▽

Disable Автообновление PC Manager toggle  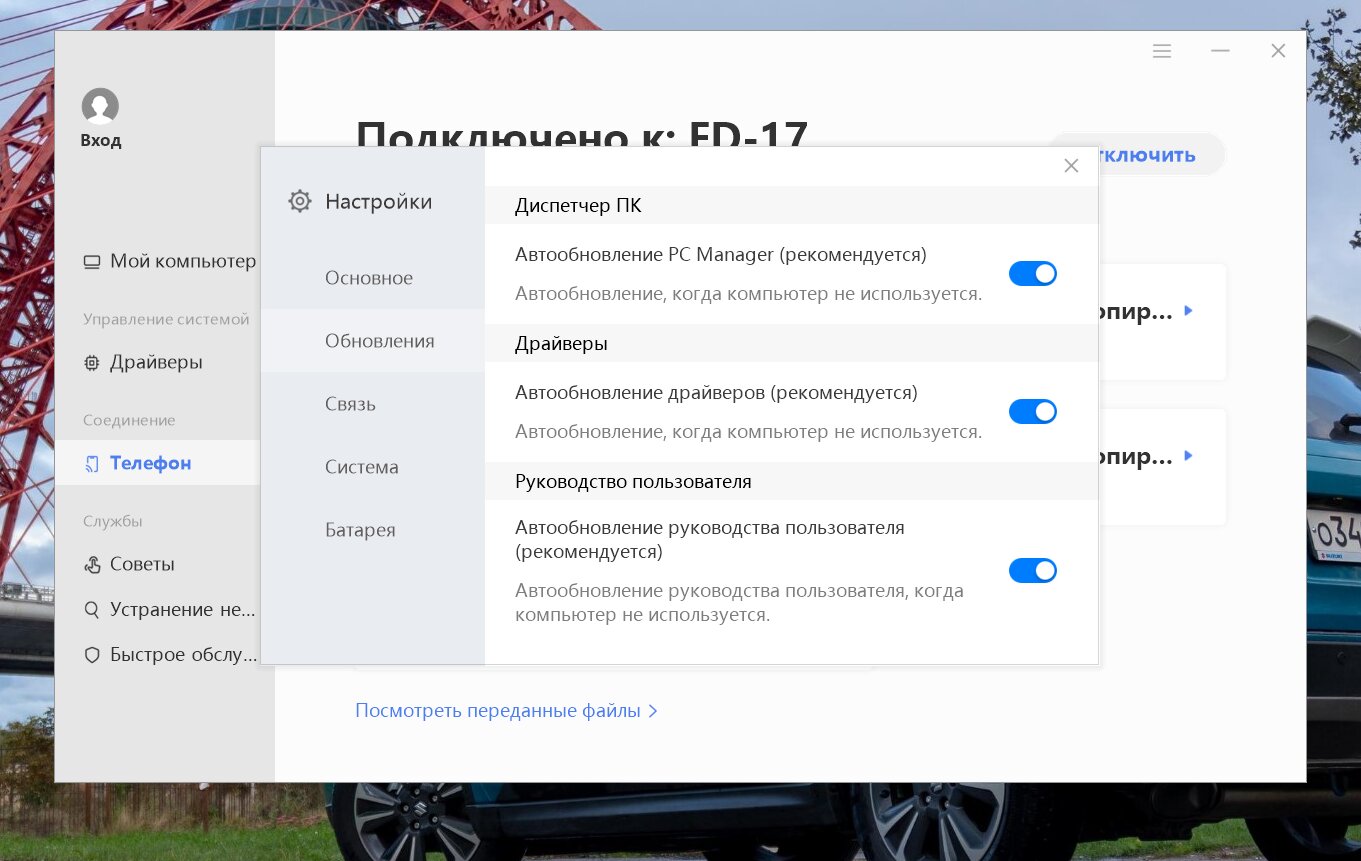(x=1033, y=274)
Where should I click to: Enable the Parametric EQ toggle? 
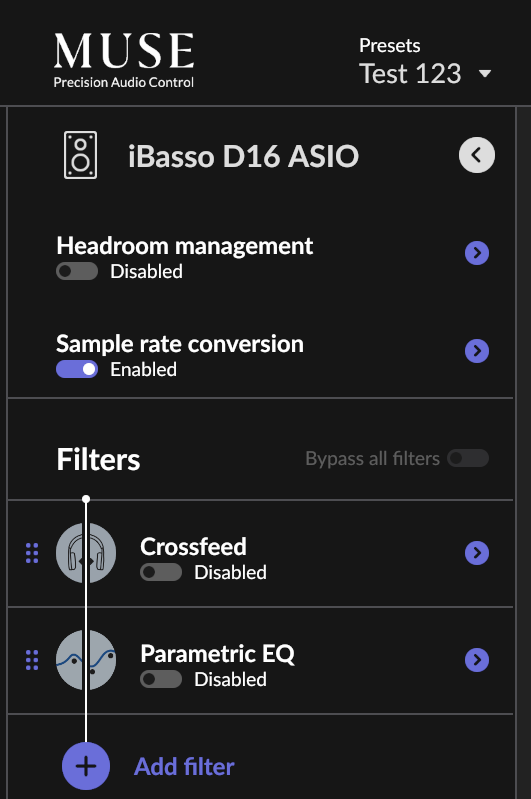(x=161, y=679)
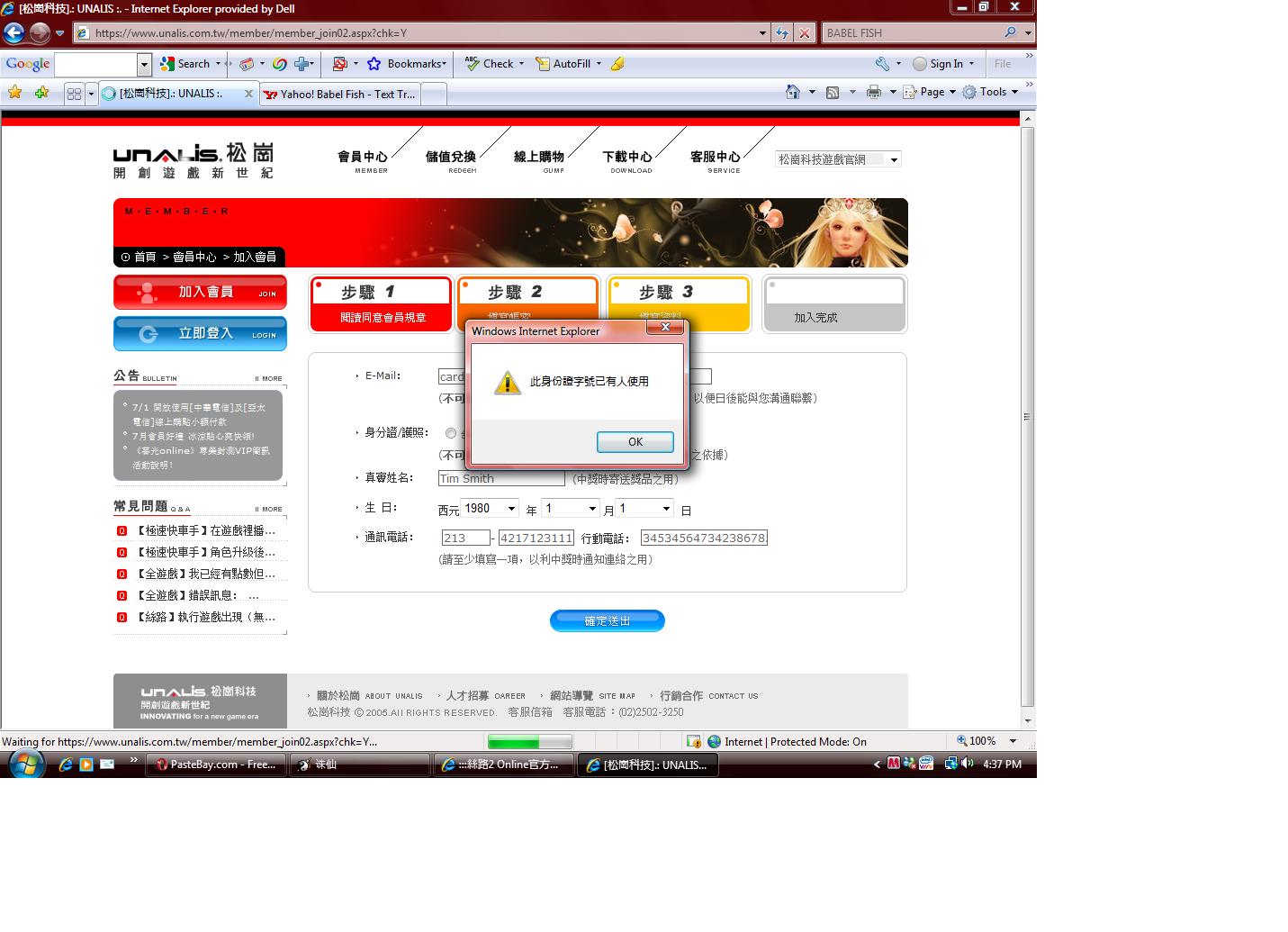This screenshot has height=932, width=1288.
Task: Click the browser Back arrow button
Action: point(14,33)
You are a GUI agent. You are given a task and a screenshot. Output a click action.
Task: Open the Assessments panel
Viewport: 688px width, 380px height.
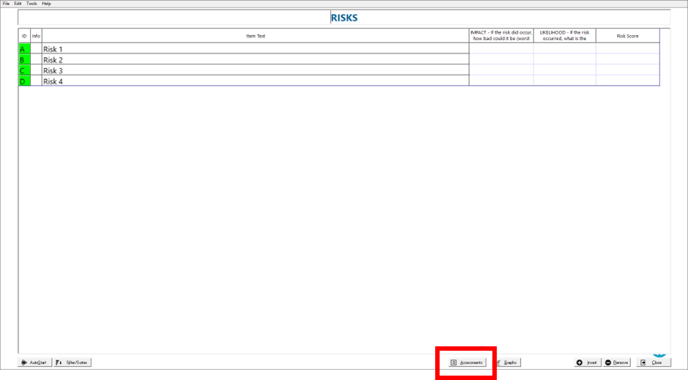click(x=467, y=362)
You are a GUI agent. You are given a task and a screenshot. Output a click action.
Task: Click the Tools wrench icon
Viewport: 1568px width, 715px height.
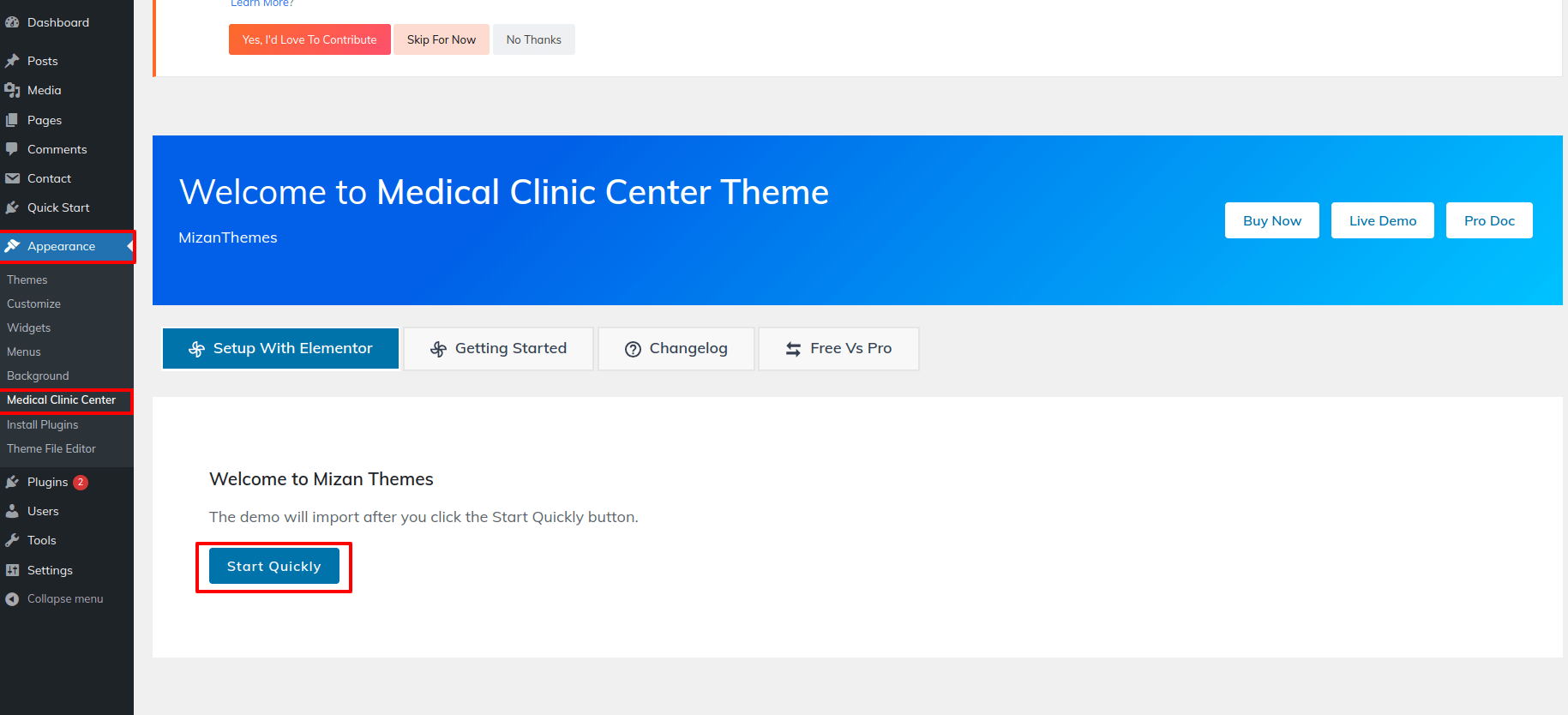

△

**TASK REQUIREMENTS:** Exact copy, pictures excluded: print only the lines from the line containing "Where should I" through the end of the records.

**RESPONSE TO THE TASK:**
Where should I click to: Enable the Parametric EQ toggle? 
(x=161, y=679)
This screenshot has height=932, width=1288.
Task: Click the browser Back arrow button
Action: point(14,33)
You are a GUI agent. You are given a task and a screenshot. Output a click action.
Task: Open the Assessments panel
Viewport: 688px width, 380px height.
click(x=467, y=362)
You are a GUI agent. You are given a task and a screenshot. Output a click action.
Task: Click the Tools wrench icon
Viewport: 1568px width, 715px height.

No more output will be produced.